Chacun peut s’interroger sur ce point et considérer ses initiatives passées laissées pour mortes sur le bord de son chemin de vie, comme autant de bornes marquant une difficulté récurrente à persévérer jusqu’à un certain point ou degré d’accomplissement. Bien évidemment, tout n’a pas toujours vocation à se réaliser. En effet, beaucoup d’idées ou d’élans émergent d’espaces intérieurs d’illusion et d’ignorance, de la peur de manquer, d’un besoin infantile de reconnaissance ou d’une volonté stérile de revanche. Ce qui nous intéresse ici, ce sont tous les projets avortés – un livre à publier, une reconversion professionnelle à opérer, un lieu de vie à construire, une terre inconnue à explorer, une activité à lancer, une peur à dépasser, une ascension intérieure à accomplir – alors que ces mêmes projets s’inscrivaient parfaitement dans la voie d’expression et de réalisation de la personne considérée.

Qu’est-ce qui, en soi, fait qu’on ne va pas au « bout » des choses ? Je ne parle pas d’une obstination sourde et aveugle ou d’un entêtement orgueilleux à aller au terme d’une voie sans issue malgré la pluralité des signaux qui enseignent le contraire. Non, je parle de cette tendance à se laisser aller à l’indolence, au fléchissement de l’engagement, au découragement progressif pour finalement cesser d’alimenter en énergie ce pour quoi on se sentait appelé ou destiné. Qu’est-ce qui fait que, en dépit de la connaissance qu’une voie est sienne, qu’une action à produire est déterminante, qu’une opportunité unique est indubitablement à saisir puis à transformer, on la laisse peu à peu prendre la poussière ou on s’en éloigne lentement jusqu’à lui tourner le dos ?

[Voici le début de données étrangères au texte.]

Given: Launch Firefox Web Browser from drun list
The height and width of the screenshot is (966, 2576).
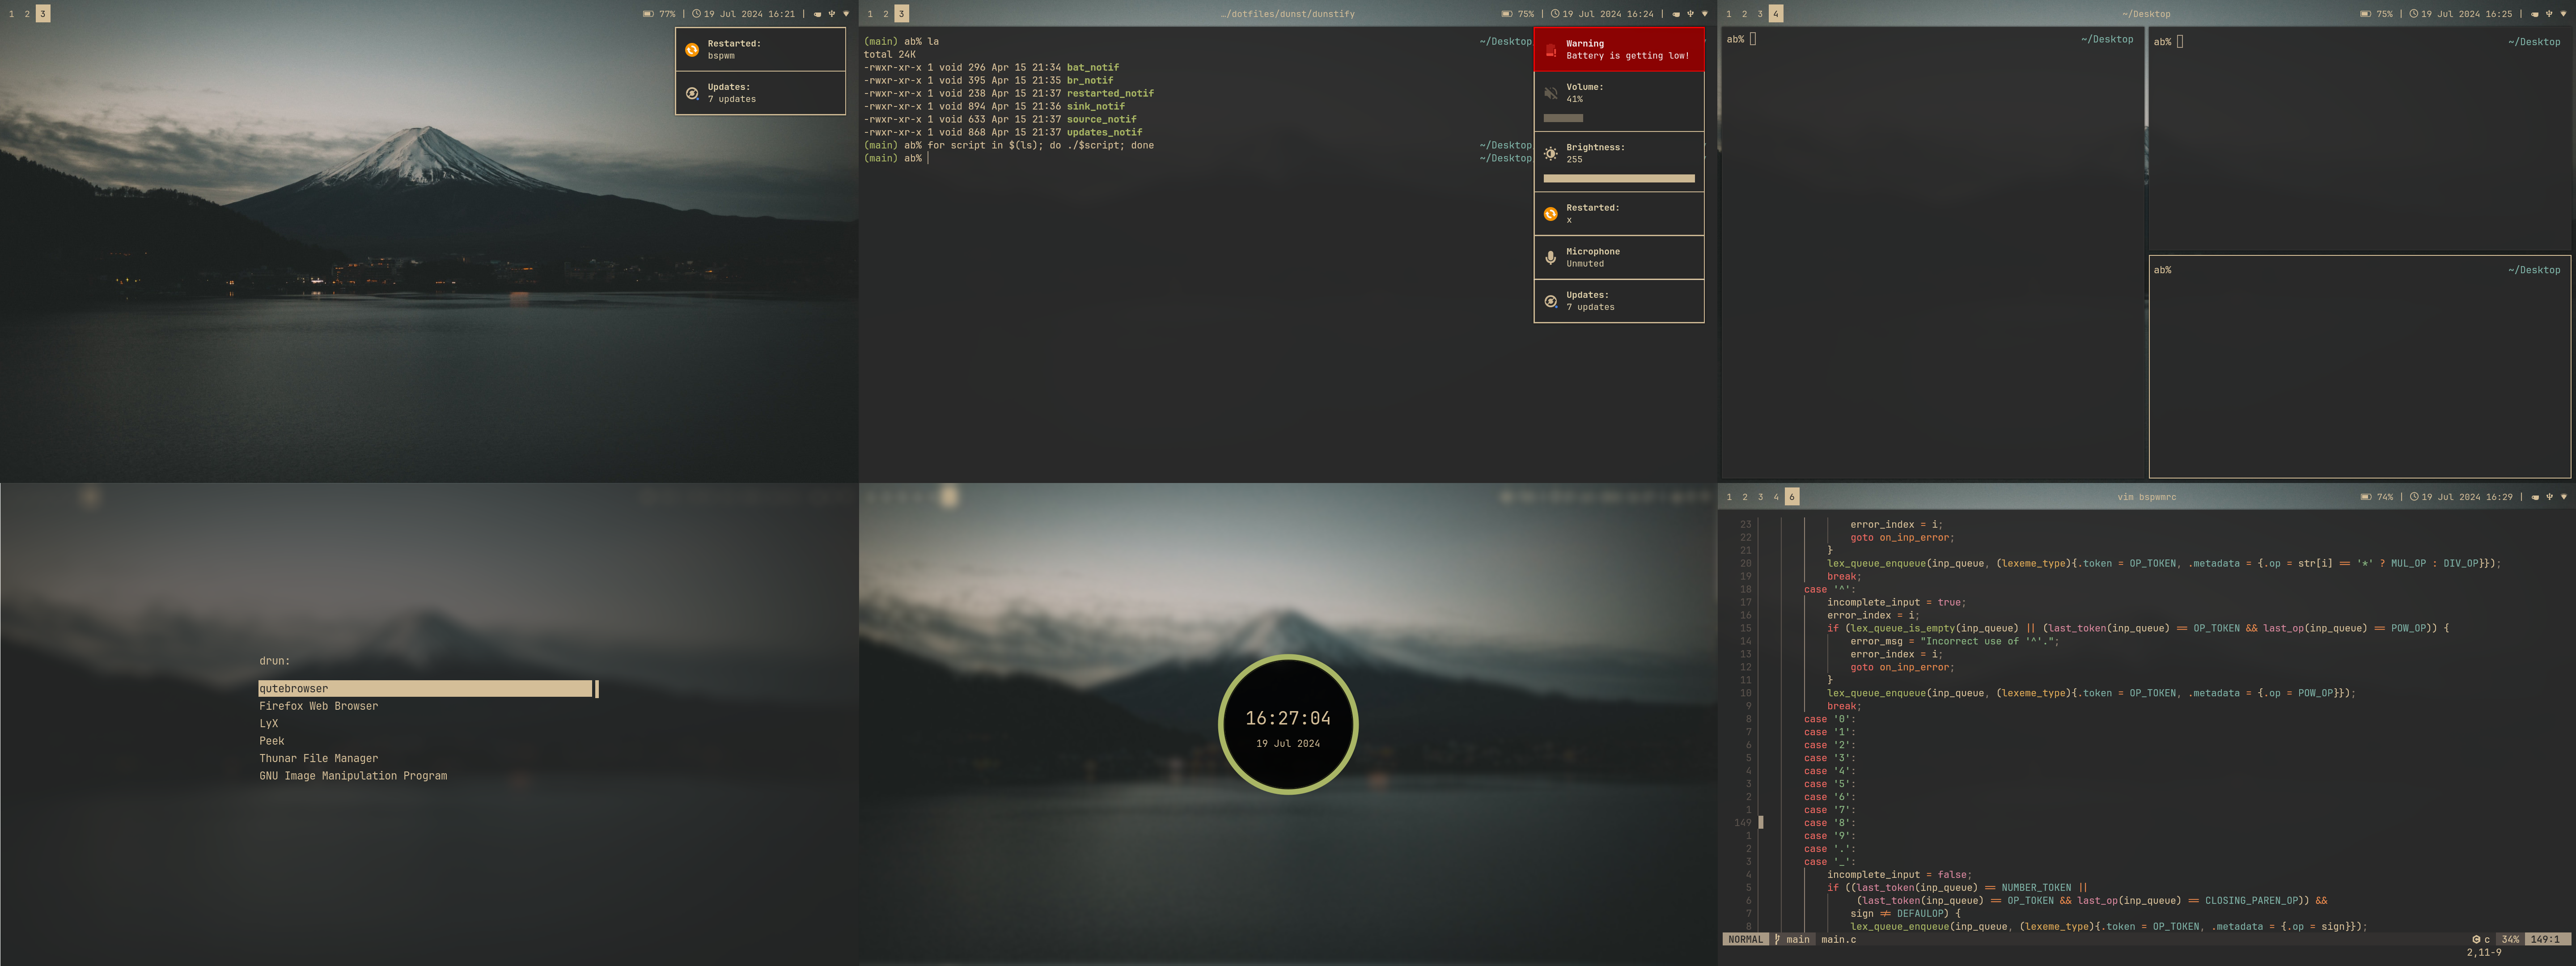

« Persévérer » est en partie composé du mot latin severus qui signifie « austère, rigoureux ». C’est là l’une des grandes difficultés de l’être humain : comprendre que son enthousiasme initial à réaliser ses rêves, à mener à bien ses projets ou à suivre un appel issu des profondeurs de son âme devra tôt ou tard se confronter à l’austérité et à la rigueur absolument nécessaires à tout accomplissement digne de ce nom. Cela ne veut pas dire que la joie initiale et l’engouement ressentis au départ vont disparaître. Non, mais cela signifie qu’il s’agira d’ajouter à l’excitation des premiers temps ou à la flamme des débuts un cadre beaucoup plus neutre et stable en termes d’émotions et de sentiments. Ce cadre doit être constitué de vigilance, d’humilité, d’une analyse extrêmement fine des forces intérieures qui rament en sens inverse et aussi – c’est un aspect souvent occulté dans les cheminements dits spirituels – de bon sens, qui est cette capacité à appliquer dans ses actions quotidiennes certaines perles de sagesse populaire du type : « on ne met pas la charrue avant les bœufs », « il ne faut pas vendre la peau de l’ours avant de l’avoir tué » ou encore « on n’attire pas les mouches avec du vinaigre ».

Si votre principal projet de vie est votre ascension vibratoire personnelle et que vous ressentez un feu sacré qui brûle dans les replis intimes de votre cœur, c’est très bien mais loin d’être suffisant. Si, à cette inscription initiale n’est pas associée une persévérance de même intensité, ceci restera un vœu pieux. Il n’est pas de plus haute ambition pour un humain que de réaliser sa nature profonde, c’est-à-dire de rendre manifeste, de manière irréversible, la puissance de son unicité placée au service du Plan divin. Puisqu’il s’agit, en la circonstance, de persévérer jusqu’au retournement ultime de sa conscience, chacun doit chercher à concevoir le degré d’austérité et de rigueur nécessaire à l’opération. Ceci n’est pas à voir comme une contrainte ou un facteur éteignant progressivement l’enthousiasme initial mais bien comme un élément indispensable à la concentration de l’énergie nécessaire pour atteindre cette réalisation. « L’ultime effort est de n’en faire aucun » ai-je écrit en sous-titre de mon livre Le Feu de l’Esprit. Assurément, mais en amont, chers amis, la quantité d’efforts à fournir et, par conséquent, de persévérance est pour le moins considérable.